----- TASK MATERIAL -----

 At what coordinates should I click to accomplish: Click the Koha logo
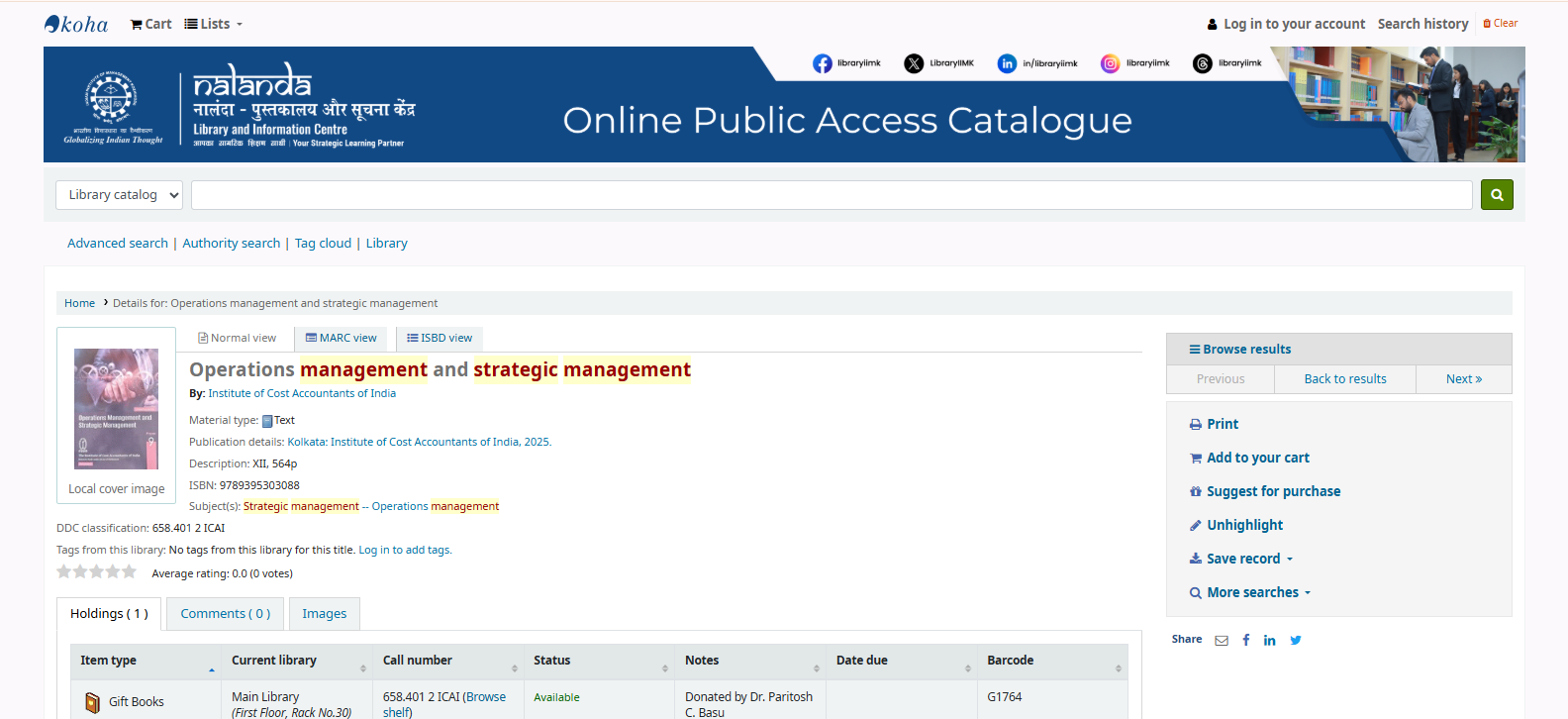[76, 24]
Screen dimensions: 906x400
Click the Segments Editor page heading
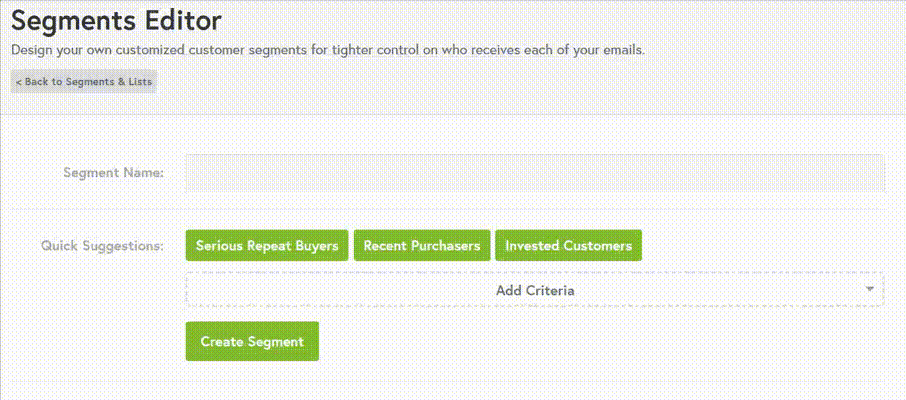point(116,20)

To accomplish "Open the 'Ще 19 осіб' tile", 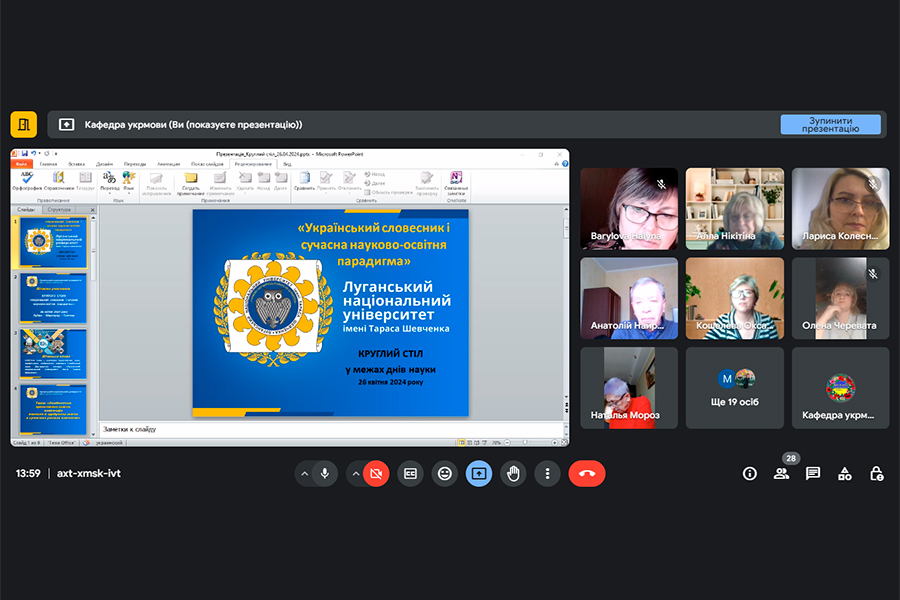I will [737, 387].
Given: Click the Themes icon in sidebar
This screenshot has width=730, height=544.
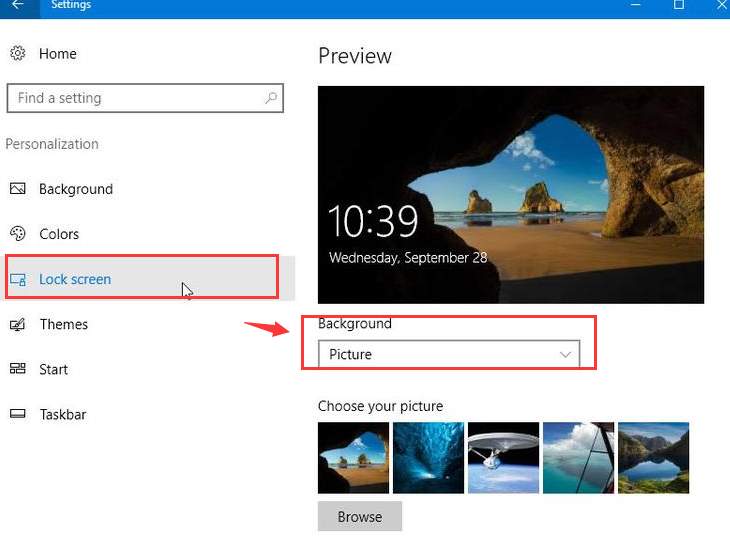Looking at the screenshot, I should pos(17,324).
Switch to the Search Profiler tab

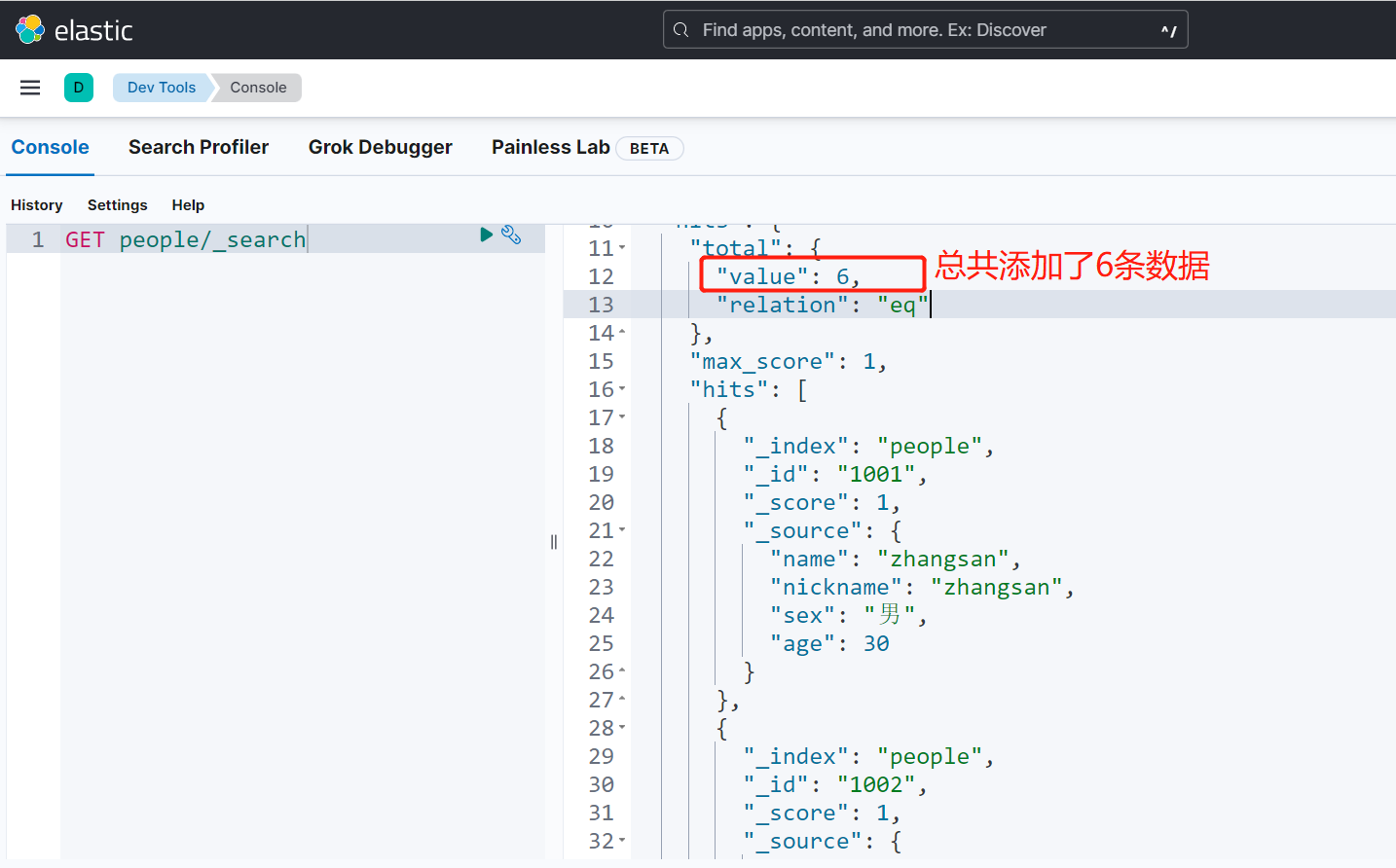coord(199,147)
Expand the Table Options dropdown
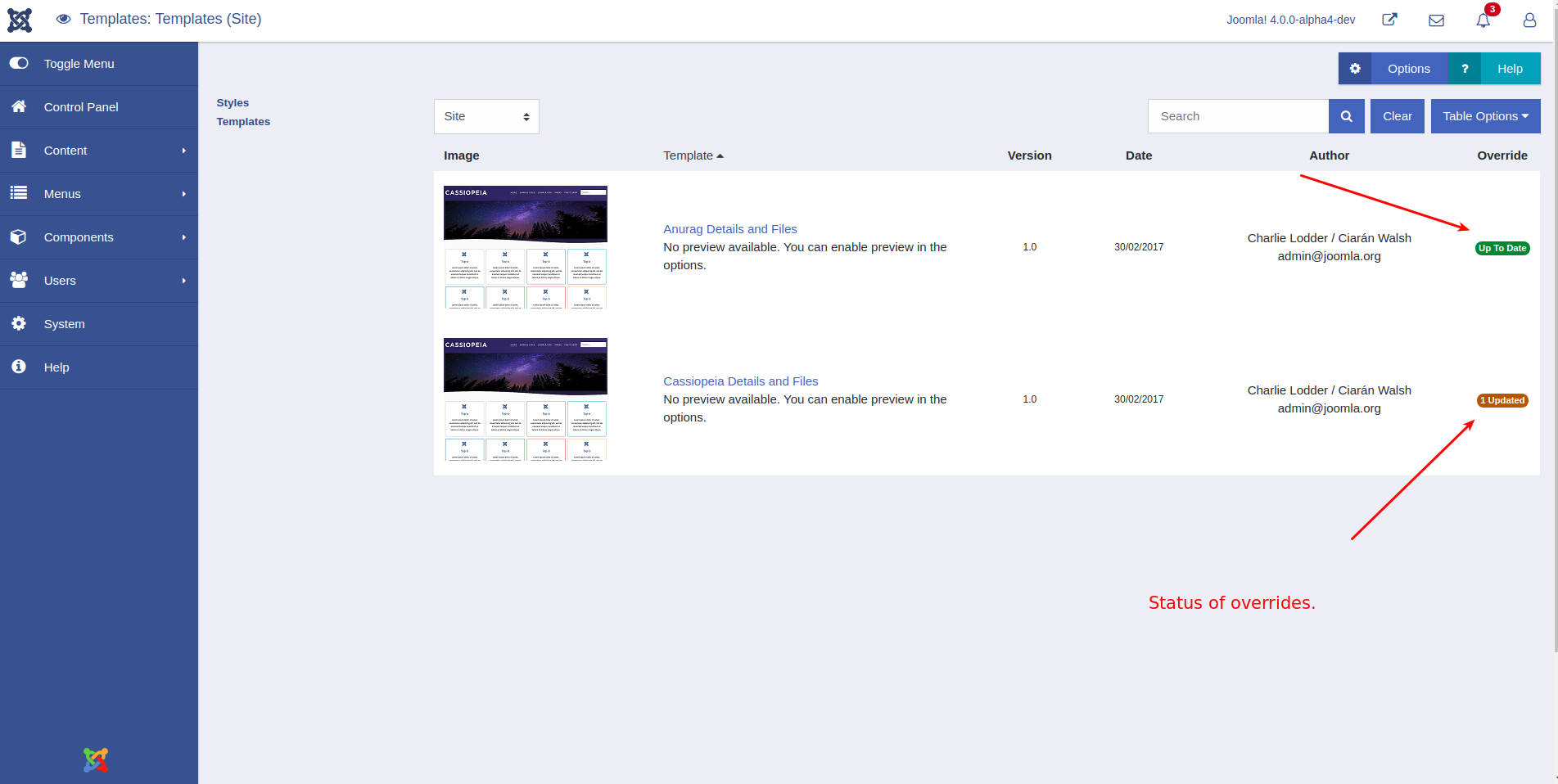The height and width of the screenshot is (784, 1558). pyautogui.click(x=1485, y=116)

-----

## [PROBLEM REQUIREMENTS]
From the line containing "Switch to the Search Profiler tab" down to the final line of the records above, restate every line word for word, add nothing, and skip the pictures.

## [ANSWER TO THE EXERCISE]
Switch to the Search Profiler tab

coord(199,147)
Expand the Table Options dropdown
The height and width of the screenshot is (784, 1558). pyautogui.click(x=1485, y=116)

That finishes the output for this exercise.